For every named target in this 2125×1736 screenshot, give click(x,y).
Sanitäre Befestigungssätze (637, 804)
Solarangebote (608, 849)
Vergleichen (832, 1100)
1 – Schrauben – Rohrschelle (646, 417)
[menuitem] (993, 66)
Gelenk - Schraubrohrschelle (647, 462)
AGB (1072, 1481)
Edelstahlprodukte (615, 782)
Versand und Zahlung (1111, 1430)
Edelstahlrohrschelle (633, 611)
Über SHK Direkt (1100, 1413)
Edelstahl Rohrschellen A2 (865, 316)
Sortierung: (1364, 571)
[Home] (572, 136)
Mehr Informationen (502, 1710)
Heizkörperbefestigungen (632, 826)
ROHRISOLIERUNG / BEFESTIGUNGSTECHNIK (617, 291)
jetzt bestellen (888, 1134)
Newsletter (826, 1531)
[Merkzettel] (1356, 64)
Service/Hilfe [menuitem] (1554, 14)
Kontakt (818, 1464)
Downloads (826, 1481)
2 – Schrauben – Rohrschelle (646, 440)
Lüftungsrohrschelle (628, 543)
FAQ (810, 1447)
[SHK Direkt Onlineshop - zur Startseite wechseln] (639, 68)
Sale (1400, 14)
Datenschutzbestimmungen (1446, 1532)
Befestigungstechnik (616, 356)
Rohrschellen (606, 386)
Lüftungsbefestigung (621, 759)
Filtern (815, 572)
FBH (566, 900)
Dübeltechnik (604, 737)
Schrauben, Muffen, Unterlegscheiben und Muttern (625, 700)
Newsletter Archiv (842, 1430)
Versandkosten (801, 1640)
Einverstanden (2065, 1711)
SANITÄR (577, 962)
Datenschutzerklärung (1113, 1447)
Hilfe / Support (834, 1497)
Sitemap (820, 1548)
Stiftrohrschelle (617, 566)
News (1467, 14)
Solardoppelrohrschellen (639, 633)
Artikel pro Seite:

*EXERCISE*
Exactly the lines from the one holding "Über SHK Direkt (1100, 1413)" to the final line of the listing, both included, must make up the answer.

*ANSWER AREA*
Über SHK Direkt (1100, 1413)
Edelstahl Rohrschellen A2 (865, 316)
Sortierung: (1364, 571)
[Home] (572, 136)
Mehr Informationen (502, 1710)
Heizkörperbefestigungen (632, 826)
ROHRISOLIERUNG / BEFESTIGUNGSTECHNIK (617, 291)
jetzt bestellen (888, 1134)
Newsletter (826, 1531)
[Merkzettel] (1356, 64)
Service/Hilfe [menuitem] (1554, 14)
Kontakt (818, 1464)
Downloads (826, 1481)
2 – Schrauben – Rohrschelle (646, 440)
Lüftungsrohrschelle (628, 543)
FAQ (810, 1447)
[SHK Direkt Onlineshop - zur Startseite wechseln] (639, 68)
Sale (1400, 14)
Datenschutzbestimmungen (1446, 1532)
Befestigungstechnik (616, 356)
Rohrschellen (606, 386)
Lüftungsbefestigung (621, 759)
Filtern (815, 572)
FBH (566, 900)
Dübeltechnik (604, 737)
Schrauben, Muffen, Unterlegscheiben und Muttern (625, 700)
Newsletter Archiv (842, 1430)
Versandkosten (801, 1640)
Einverstanden (2065, 1711)
SANITÄR (577, 962)
Datenschutzerklärung (1113, 1447)
Hilfe / Support (834, 1497)
Sitemap (820, 1548)
Stiftrohrschelle (617, 566)
News (1467, 14)
Solardoppelrohrschellen (639, 633)
Artikel pro Seite:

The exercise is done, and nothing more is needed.